Without any of the pictures, set down the data below exactly.

** Exercise material follows **

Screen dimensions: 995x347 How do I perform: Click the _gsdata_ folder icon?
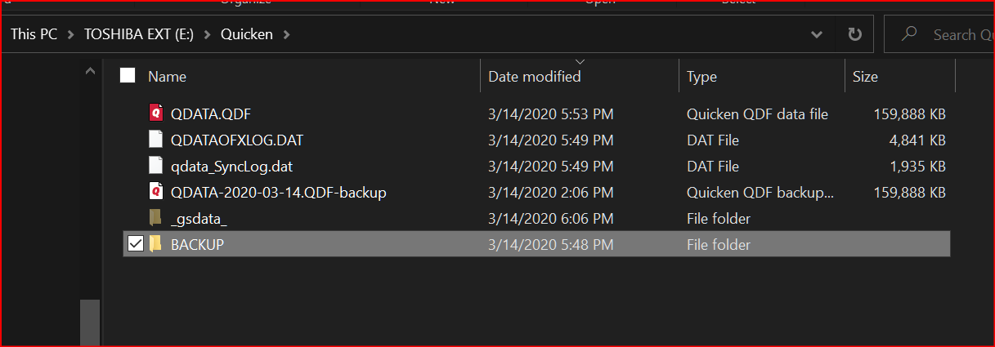[156, 218]
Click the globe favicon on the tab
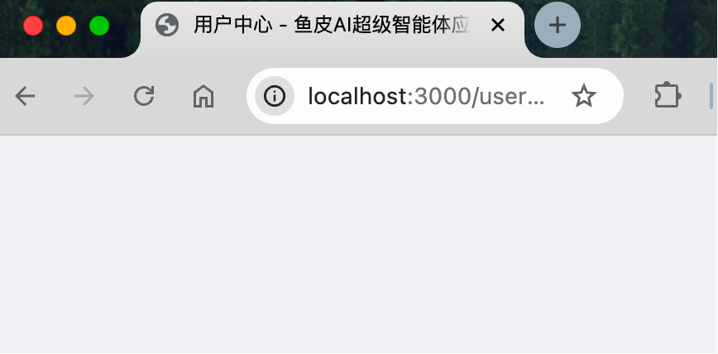 pos(167,25)
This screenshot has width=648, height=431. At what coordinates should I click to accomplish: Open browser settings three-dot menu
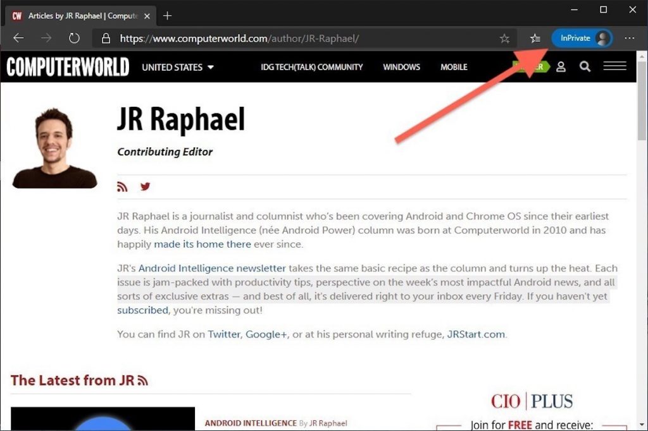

** End of Exercise material **

> **Task result**:
Screen dimensions: 995x347 How do I perform: Click the _gsdata_ folder icon?
[156, 218]
Click the globe favicon on the tab
 pos(167,25)
This screenshot has width=648, height=431. At what coordinates should I click to accomplish: Open browser settings three-dot menu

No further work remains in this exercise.